Patrick and I passed the description back and forth for several more rounds, getting input from writing and publishing colleagues. Altogether, the description went through half a dozen rounds of revision. I’m thrilled with the final product:

A_Wizards_Forge_cover_Text_FINALScholar. Slave. Warrior. Wizard.

On a planet far from Earth, descendants of marooned space travelers fight a decades-long war. Shy scholar Victoria knows nothing of this conflict until pirates kidnap and sell her to the sadistic tyrant behind it. He keeps her naked and locked in a tower, subjecting her to months of psychological torture. After seizing an opportunity to escape, Vic joins the fight against her former captor and begins walking a bloody path toward revenge.
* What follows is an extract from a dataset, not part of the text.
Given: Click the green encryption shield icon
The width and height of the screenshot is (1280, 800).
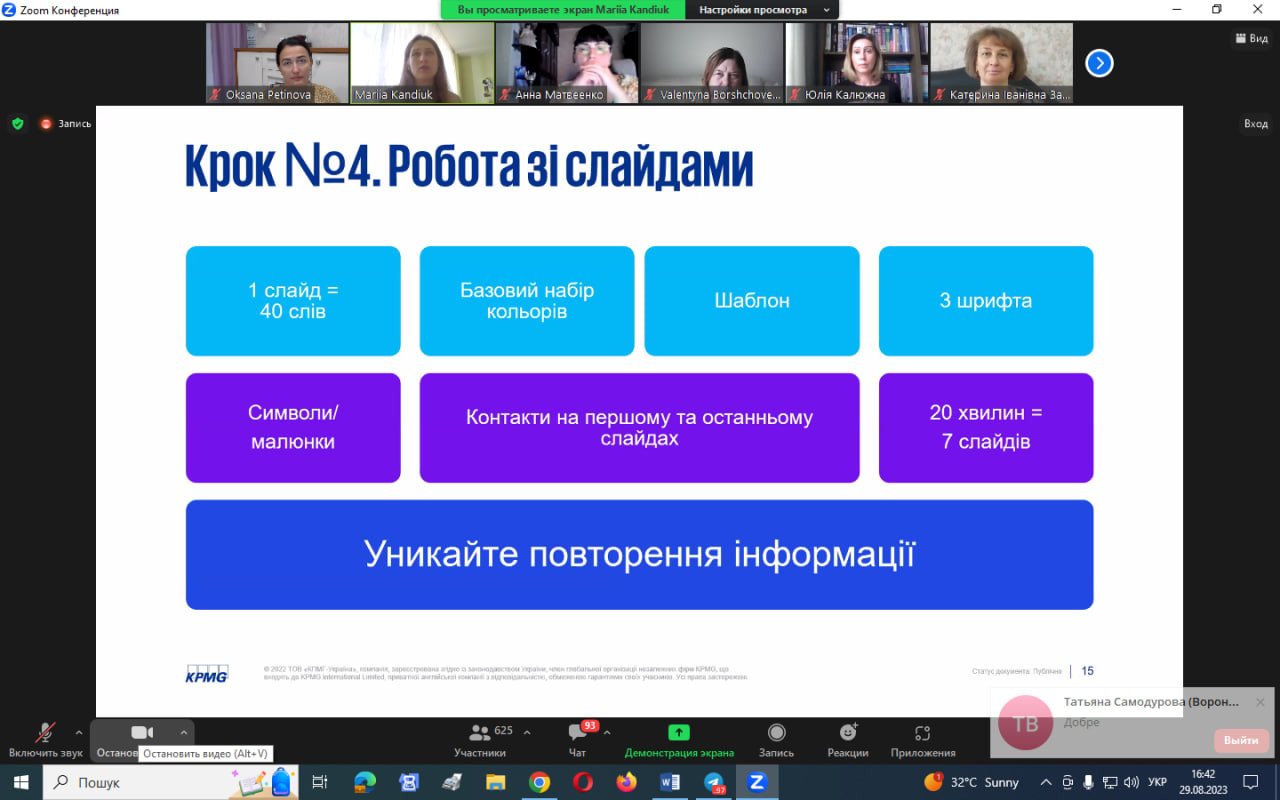Looking at the screenshot, I should (x=17, y=124).
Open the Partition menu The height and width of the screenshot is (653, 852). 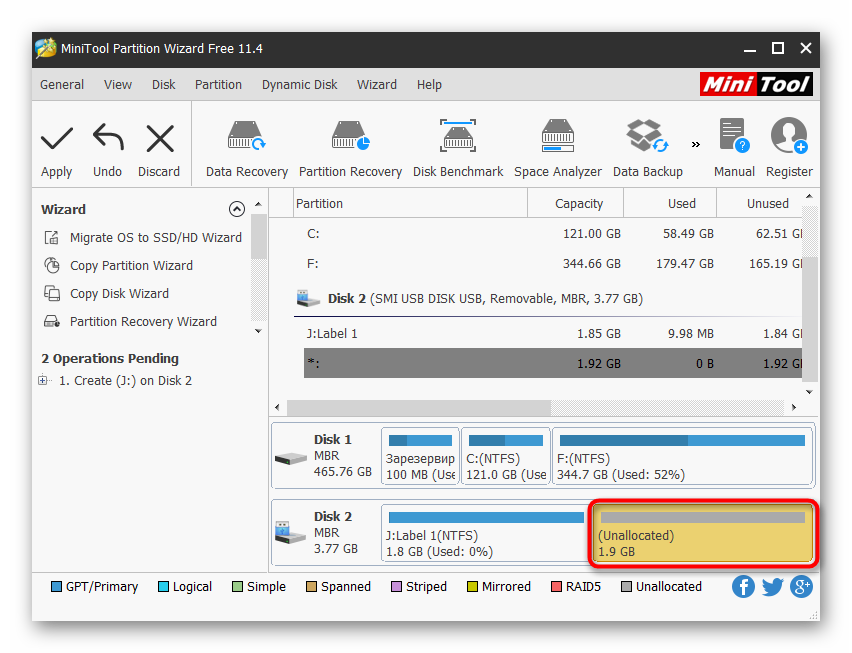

As the Blade, Vic gains glory raiding her enemy’s forces, but the ordeal in his tower haunts her. Bitter memories keep her from returning the love of the kindhearted Prince Ashel, whose family has fended off the tyrant’s invading army for a generation. When enemy soldiers capture Ashel, Vic embarks on a quest to rescue him and, on the journey, discovers a source of spectacular power. With wizardry, Vic can rescue the prince, end the war, and wreak the vengeance she craves, but she might also destroy her only chance for peace.

A Wizard’s Forge will be released September 19, 2016. I can’t wait, and I hope you’re as excited as I am.